Bulgaria ties up Azeri gas deal
01-26-2009 - Upstream OnLine - Bulgarian Prime Minister Sergei Stanishev reached an agreement with Azeri President Ilham Aliyev to import 1 billion cubic metres of Azeri gas a year from 2010, the government in Sofia said. Today's deal follows last year's memorandum of understanding between Bulgaria and Azerbaijan on the exports of 1 Bcm of gas to the Balkan country, which is trying to ease its dependence on Russian gas. "Next week, (Bulgaria's state gas monopoly) Bulgargaz and the Azeri gas company will start technical talks on the concrete parameters of the future agreement," the Bulgarian government said in a statement.

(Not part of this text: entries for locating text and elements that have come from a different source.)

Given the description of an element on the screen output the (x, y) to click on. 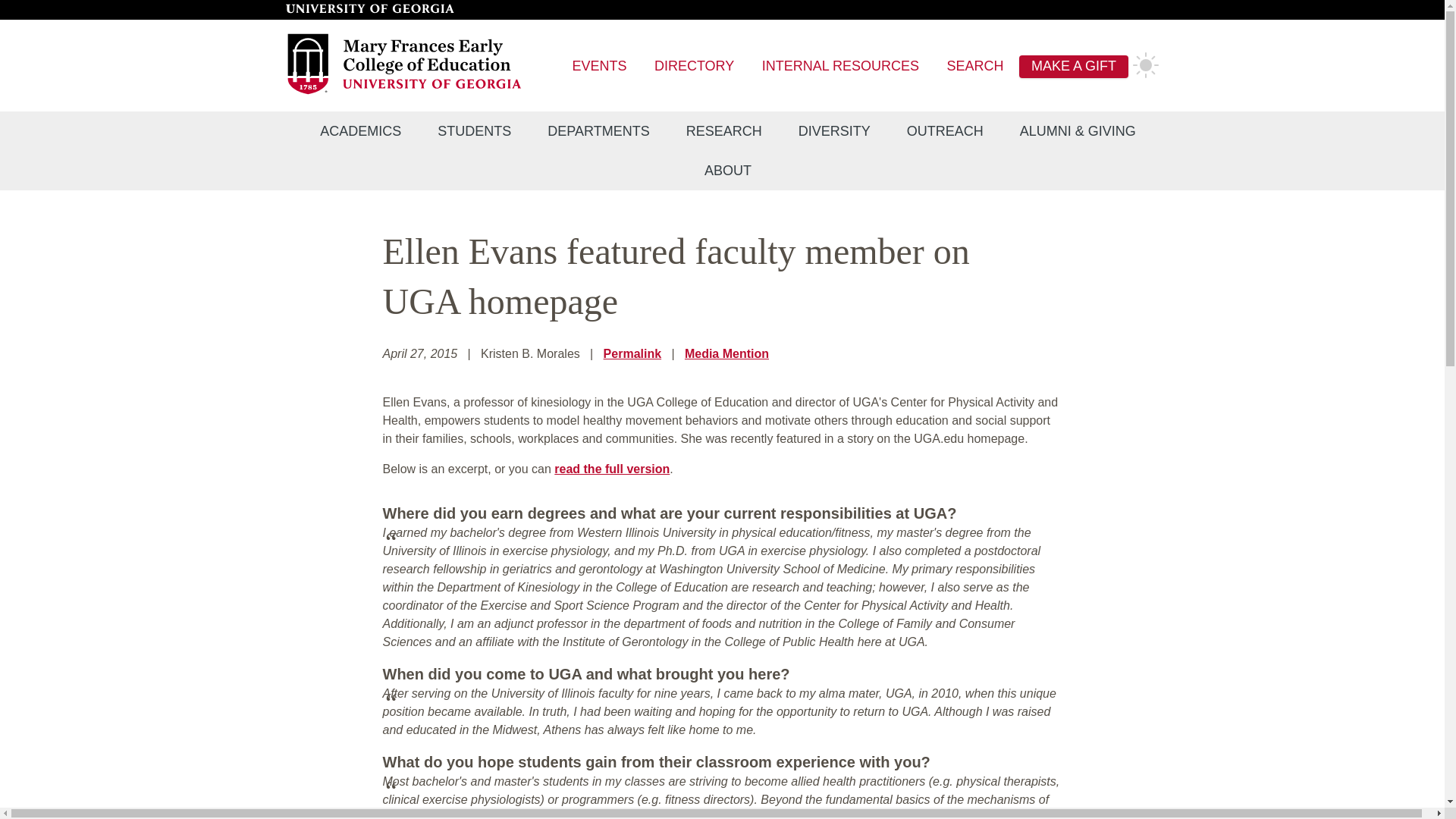
EVENTS (599, 66)
RESEARCH (724, 131)
STUDENTS (474, 131)
Main UGA Website (368, 9)
DEPARTMENTS (597, 131)
SEARCH (975, 66)
DIRECTORY (693, 66)
INTERNAL RESOURCES (840, 66)
MAKE A GIFT (1073, 66)
ACADEMICS (360, 131)
Mary Frances Early College of Education (404, 91)
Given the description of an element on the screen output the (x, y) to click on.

Stanishev and Aliyev met in Budapest, where both will attend a conference on the European Union-backed Nabucco pipeline project tomorrow, which aims to bring Caspian and Middle Eastern gas to Europe to reduce the continent's reliance on Russian energy. But to import Caspian gas, Bulgaria will need to build a €250 million ($328.6 million) 80-kilometre stretch to link its gas network to an existing Turkey-Greece pipeline, which is already carrying Azeri gas to Europe. Sofia is yet to raise money for the plan and receive Athens' and Ankara's consent, which could take well over a year, industry officials have said. Bulgaria, which is almost fully dependent on Russian oil and gas, was one of the worst hit in a Moscow-Kiev gas row which cut Russian supplies to Europe via Ukraine for two weeks earlier this month.